The people he spoke of—Dan Kessell and Gage Renshaw—had founded Renshaw & Kessell International, the firm that evolved into RI after Kessell was murdered and Renshaw fled the country because of the collapse of one of his complicated scams.
“The cases are—?” Hy prompted me.
“Similar, anyway. I gather you’ve brought me here because we can’t talk at home. Is the house bugged?”
“Probably not. I just sent technicians out to go over the place to make sure. They’ll also clear our offices.”
“And you’re absolutely sure no one can eavesdrop on us here?”
“Yes. That device I disconnected”—he gestured at the small cylinder in my hand—“connects with an RI operative twenty-four seven. It also monitors the entire safe house. Nothing happens here that doesn’t communicate to RI’s office if it’s working.”
I set the listening device down on the sticky spot. “But aren’t there others, in other rooms?”

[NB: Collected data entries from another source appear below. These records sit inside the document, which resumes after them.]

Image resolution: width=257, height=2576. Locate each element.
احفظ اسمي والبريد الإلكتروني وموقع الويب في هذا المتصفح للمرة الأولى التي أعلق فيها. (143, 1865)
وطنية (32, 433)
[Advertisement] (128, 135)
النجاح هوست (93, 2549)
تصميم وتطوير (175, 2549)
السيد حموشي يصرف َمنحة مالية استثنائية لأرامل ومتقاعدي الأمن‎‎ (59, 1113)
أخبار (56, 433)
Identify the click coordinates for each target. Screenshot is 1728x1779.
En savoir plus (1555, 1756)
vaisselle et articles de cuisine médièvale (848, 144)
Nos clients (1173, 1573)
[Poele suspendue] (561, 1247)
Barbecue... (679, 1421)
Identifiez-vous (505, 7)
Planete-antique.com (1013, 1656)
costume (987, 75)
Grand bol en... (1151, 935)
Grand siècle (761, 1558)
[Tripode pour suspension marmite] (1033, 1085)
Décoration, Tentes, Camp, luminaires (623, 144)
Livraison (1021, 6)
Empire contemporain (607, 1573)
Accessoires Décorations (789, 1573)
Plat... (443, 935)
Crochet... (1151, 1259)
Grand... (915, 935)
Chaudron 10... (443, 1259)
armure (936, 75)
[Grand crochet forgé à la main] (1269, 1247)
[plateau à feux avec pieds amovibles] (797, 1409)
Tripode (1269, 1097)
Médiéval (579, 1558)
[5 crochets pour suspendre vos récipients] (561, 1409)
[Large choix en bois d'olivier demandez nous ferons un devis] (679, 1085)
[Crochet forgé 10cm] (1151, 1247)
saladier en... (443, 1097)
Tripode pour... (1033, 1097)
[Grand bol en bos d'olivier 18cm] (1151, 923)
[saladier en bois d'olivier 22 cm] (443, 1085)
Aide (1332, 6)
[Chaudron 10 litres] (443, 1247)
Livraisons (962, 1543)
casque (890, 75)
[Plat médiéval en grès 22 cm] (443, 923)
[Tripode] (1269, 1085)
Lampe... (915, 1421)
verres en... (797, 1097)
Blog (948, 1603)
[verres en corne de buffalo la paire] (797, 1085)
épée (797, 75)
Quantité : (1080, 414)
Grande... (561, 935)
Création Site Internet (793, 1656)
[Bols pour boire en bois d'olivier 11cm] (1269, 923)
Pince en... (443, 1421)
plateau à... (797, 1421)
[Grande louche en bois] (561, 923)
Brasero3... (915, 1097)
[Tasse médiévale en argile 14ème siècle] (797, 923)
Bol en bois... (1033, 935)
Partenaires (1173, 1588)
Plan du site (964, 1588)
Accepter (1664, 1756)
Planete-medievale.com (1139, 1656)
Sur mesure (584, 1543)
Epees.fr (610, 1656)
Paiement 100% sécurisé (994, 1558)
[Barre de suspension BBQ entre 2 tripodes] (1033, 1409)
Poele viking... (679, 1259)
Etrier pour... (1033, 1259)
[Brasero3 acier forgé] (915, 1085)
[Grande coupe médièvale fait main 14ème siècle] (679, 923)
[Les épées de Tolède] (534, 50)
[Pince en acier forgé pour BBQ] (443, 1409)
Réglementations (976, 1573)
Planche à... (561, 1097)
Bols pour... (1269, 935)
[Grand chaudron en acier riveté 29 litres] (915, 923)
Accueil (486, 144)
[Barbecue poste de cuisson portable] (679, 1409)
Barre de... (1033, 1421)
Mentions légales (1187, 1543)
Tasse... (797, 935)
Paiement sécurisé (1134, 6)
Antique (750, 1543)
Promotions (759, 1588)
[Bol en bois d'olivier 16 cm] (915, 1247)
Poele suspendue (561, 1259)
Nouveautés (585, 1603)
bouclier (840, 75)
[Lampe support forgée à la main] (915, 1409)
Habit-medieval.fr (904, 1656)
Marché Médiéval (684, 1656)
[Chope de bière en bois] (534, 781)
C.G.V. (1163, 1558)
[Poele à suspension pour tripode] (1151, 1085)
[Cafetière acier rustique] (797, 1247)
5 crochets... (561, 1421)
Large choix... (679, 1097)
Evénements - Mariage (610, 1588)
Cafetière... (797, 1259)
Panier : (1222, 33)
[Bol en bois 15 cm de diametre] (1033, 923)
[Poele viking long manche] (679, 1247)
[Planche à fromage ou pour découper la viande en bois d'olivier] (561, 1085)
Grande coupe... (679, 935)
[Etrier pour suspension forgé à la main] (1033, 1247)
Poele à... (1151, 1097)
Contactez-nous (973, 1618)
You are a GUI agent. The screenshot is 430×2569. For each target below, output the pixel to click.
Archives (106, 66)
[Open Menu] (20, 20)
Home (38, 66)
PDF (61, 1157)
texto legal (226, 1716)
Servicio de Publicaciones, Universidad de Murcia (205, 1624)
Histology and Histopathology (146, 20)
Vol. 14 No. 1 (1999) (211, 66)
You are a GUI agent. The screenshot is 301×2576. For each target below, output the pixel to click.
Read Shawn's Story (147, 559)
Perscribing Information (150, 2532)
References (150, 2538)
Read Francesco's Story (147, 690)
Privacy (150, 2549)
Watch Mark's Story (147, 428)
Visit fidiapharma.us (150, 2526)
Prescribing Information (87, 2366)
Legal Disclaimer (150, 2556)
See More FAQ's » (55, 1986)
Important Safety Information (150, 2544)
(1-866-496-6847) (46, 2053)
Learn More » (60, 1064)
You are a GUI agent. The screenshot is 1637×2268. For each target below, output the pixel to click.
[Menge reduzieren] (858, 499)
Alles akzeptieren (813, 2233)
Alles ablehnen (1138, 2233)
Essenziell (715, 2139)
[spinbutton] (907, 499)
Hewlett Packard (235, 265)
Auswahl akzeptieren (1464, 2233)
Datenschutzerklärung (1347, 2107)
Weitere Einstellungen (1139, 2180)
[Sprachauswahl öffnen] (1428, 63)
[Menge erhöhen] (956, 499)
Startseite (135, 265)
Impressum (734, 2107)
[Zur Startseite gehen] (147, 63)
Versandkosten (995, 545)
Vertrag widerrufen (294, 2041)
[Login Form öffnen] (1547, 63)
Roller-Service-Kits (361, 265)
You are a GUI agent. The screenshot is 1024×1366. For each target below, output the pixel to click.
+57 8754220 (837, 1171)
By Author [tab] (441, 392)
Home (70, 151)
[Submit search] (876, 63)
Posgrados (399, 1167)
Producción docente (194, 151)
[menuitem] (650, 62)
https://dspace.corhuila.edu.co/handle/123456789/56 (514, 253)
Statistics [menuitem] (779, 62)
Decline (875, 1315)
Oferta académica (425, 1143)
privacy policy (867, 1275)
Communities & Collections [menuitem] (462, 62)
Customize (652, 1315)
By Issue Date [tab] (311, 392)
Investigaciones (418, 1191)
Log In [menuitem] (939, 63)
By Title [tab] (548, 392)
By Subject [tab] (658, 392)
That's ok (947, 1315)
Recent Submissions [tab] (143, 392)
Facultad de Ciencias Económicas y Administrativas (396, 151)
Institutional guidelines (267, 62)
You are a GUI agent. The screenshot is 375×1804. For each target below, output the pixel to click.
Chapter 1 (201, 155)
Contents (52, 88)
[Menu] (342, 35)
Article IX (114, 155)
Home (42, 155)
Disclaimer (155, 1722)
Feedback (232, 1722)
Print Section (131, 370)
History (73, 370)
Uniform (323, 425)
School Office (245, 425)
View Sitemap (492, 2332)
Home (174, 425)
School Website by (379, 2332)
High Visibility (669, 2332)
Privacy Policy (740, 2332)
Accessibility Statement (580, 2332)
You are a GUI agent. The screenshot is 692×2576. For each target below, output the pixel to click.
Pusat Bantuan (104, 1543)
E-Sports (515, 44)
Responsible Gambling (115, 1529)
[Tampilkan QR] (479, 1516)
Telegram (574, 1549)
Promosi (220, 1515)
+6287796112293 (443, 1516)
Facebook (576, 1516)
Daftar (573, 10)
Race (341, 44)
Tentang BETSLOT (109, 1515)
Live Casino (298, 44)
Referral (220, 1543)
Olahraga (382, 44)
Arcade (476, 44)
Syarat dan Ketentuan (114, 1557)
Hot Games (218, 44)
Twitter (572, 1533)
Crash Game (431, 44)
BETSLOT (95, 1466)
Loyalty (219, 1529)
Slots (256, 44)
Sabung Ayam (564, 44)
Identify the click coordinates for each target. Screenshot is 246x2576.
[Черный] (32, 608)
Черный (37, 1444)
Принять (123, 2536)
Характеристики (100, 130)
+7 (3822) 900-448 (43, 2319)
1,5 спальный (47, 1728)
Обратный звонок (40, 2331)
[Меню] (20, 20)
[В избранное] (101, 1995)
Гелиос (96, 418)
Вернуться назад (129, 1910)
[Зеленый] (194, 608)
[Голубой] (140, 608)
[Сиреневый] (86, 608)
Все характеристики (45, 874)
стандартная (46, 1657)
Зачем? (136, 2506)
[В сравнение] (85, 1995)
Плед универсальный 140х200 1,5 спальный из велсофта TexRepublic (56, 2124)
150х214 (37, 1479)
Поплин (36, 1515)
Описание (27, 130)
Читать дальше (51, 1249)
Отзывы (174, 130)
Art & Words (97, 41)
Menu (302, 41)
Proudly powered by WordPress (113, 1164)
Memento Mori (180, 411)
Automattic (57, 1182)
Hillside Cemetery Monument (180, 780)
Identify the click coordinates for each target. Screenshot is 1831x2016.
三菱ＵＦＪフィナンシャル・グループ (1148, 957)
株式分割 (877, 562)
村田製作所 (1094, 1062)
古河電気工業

“No, this one works for the entire premises. I deliberately chose this room because it’s so awful nobody would think there was anything worth finding here.”
“It’s awful, all right.”
“McCone, I’m disappointed. I’d planned to spend our second honeymoon here.”
10:04 a.m.
Hy, he told me, actually was involved in a hostage negotiation. That was why he’d gone to the vacant lot. An RI client, Van Hoffman, had vanished two nights ago on the way from his office on the thirty-fifth floor of the Transamerica Pyramid to his car on the first level of the underground parking garage. Hoffman was director of the influential Global Policy Forum, an advisor to governments and powerful individuals. He was married, had two adult children, lived in the affluent Peninsula suburb of Atherton, and was rumored to be a workaholic with few outside interests. When he failed to return home as expected, his wife, Jane, had contacted RI, with whom Global had an executive protection agreement.
Such agreements, which covered key players in various types of firms, became popular in the late 1980s when a rash of hostage-taking plagued the burgeoning bio- and high-tech industries. For a set yearly fee, a company could take out insurance on executives critical to its operations, and RI—then called Renshaw & Kessell International—would provide surveillance and train personnel in evasion techniques and defensive driving. Should a hostage situation occur, Hy would step in as negotiator.
He said, “At least Jane Hoffman understood what to do if he didn’t return home at the assigned time. So many of our clients try to protect their families from insecurity and don’t tell them about our services. Or the potential risks to them. They’re usually the ones we lose.”
It wasn’t until six o’clock the night before that a message had appeared on Hy’s business e-mail account:
WE HAVE YOUR CLIENT VAN HOFFMAN AND ARE READY TO NEGOTIATE. DETAILS TO FOLLOW.
It had, Hy said, been a tense wait. The person made appointments, then broke them; teased and taunted:
SEVEN FIFTEEN. UNDER THE BAY BRIDGE NEAR WHAT USED TO BE PIER 24½. YOU KNOW WHERE THAT IS, DON’T YOU?
“They know about you and me,” I said.
HEY, DON’T RUSH OUT THE DOOR. I’VE CHANGED MY MIND. HOW ABOUT LANDS END? NO, TOO COLD THERE FOR MY BLOOD.
GUESS WE’LL RESCHEDULE FOR NINE FIFTEEN. HOW ABOUT THE VACANT LOT WHERE YOUR HOUSE BURNED DOWN?
“Yeah, he knows a lot about us,” Hy said.
All the time RI’s technicians had been trying to get a fix on the IP address the e-mails were coming from. No luck—it changed with each message.